Supplied records below:

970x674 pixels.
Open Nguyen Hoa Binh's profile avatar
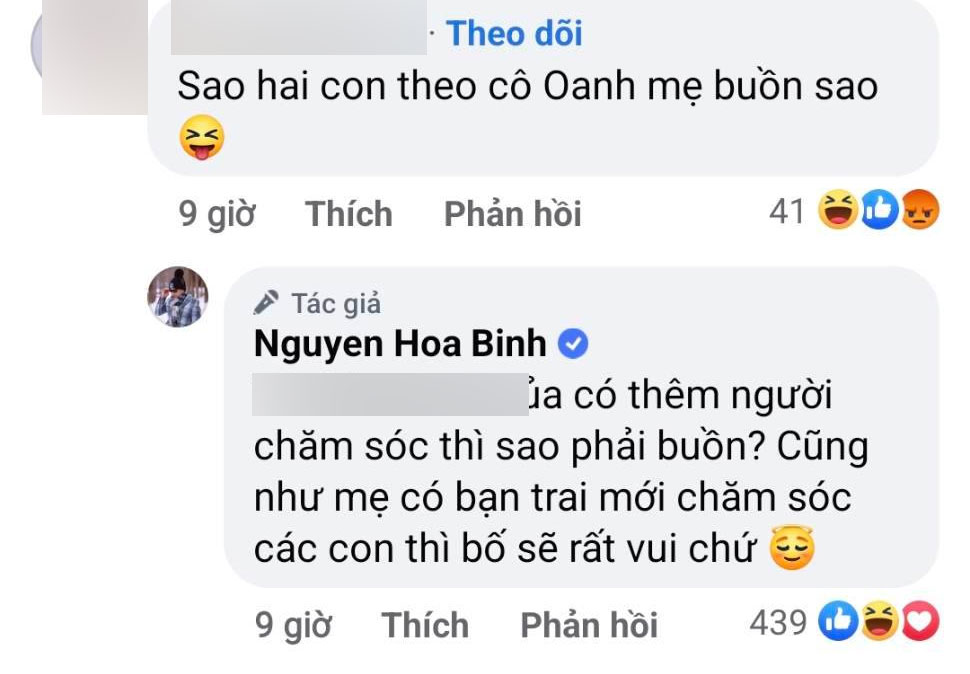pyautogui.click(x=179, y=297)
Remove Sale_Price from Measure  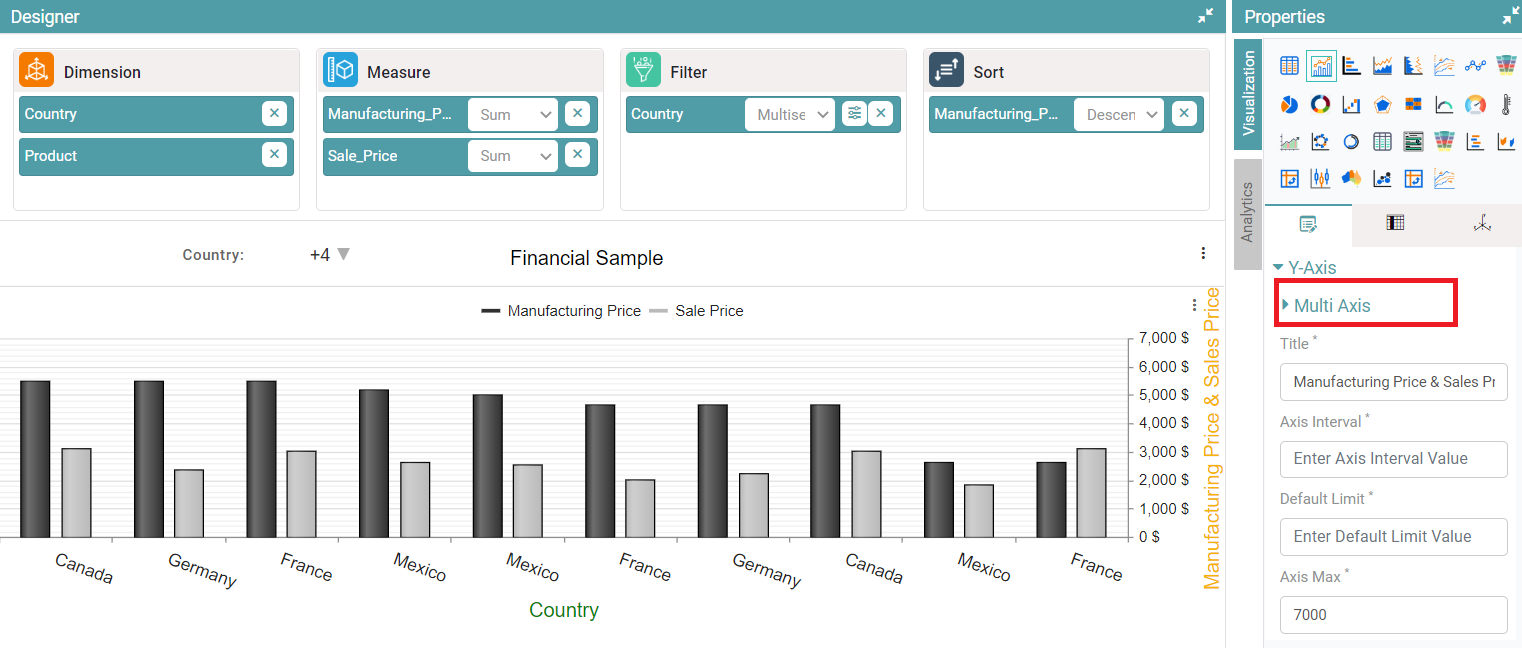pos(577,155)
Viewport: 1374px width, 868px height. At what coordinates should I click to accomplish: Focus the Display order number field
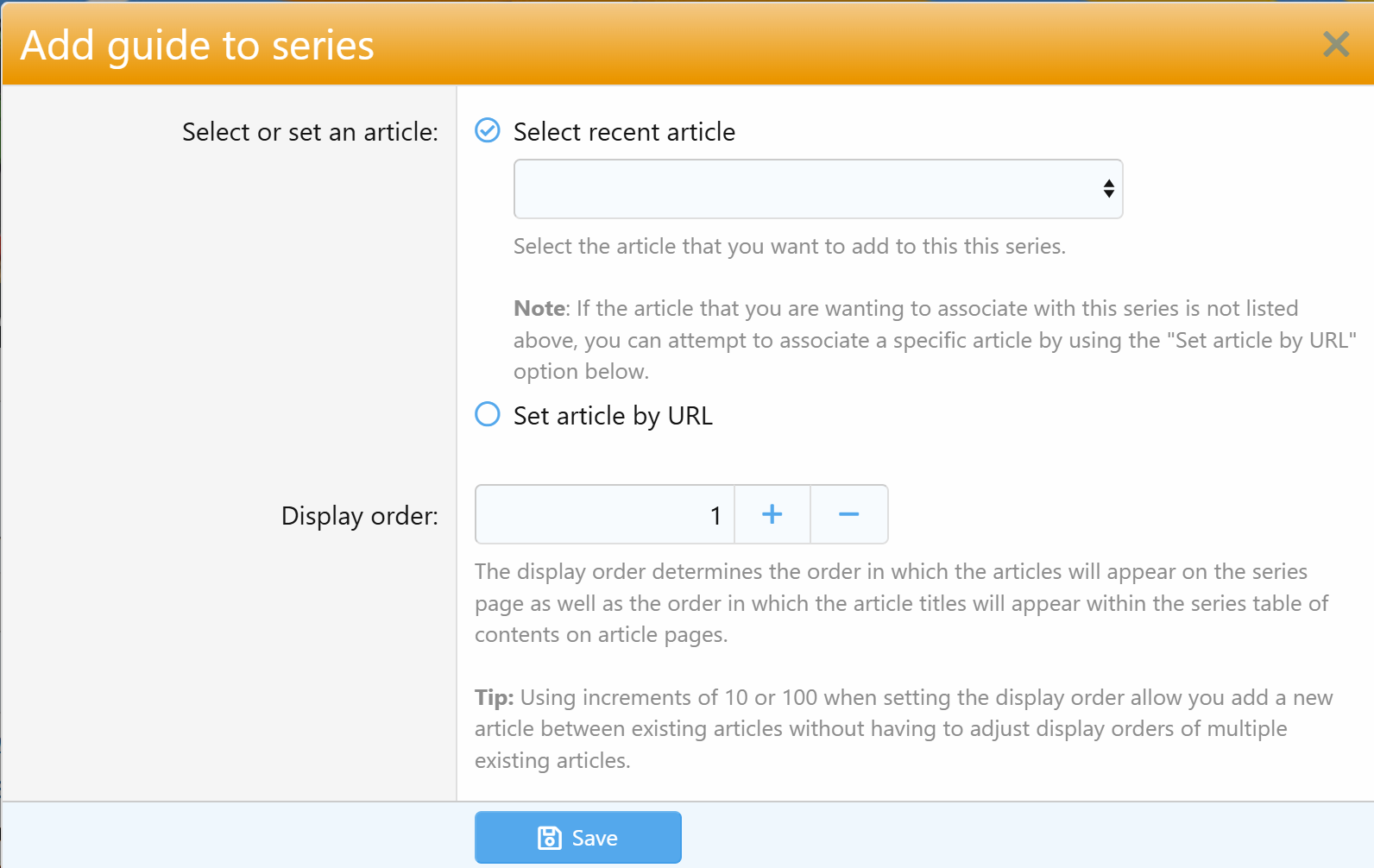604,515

End of Supplied records.

# Your assignment:
What is needed is an exact restatement of every line from the one containing "Viewport: 1374px width, 868px" through the last line of the records, pictures left out.

# Answer for the task:
Viewport: 1374px width, 868px height. At what coordinates should I click to accomplish: Focus the Display order number field
604,515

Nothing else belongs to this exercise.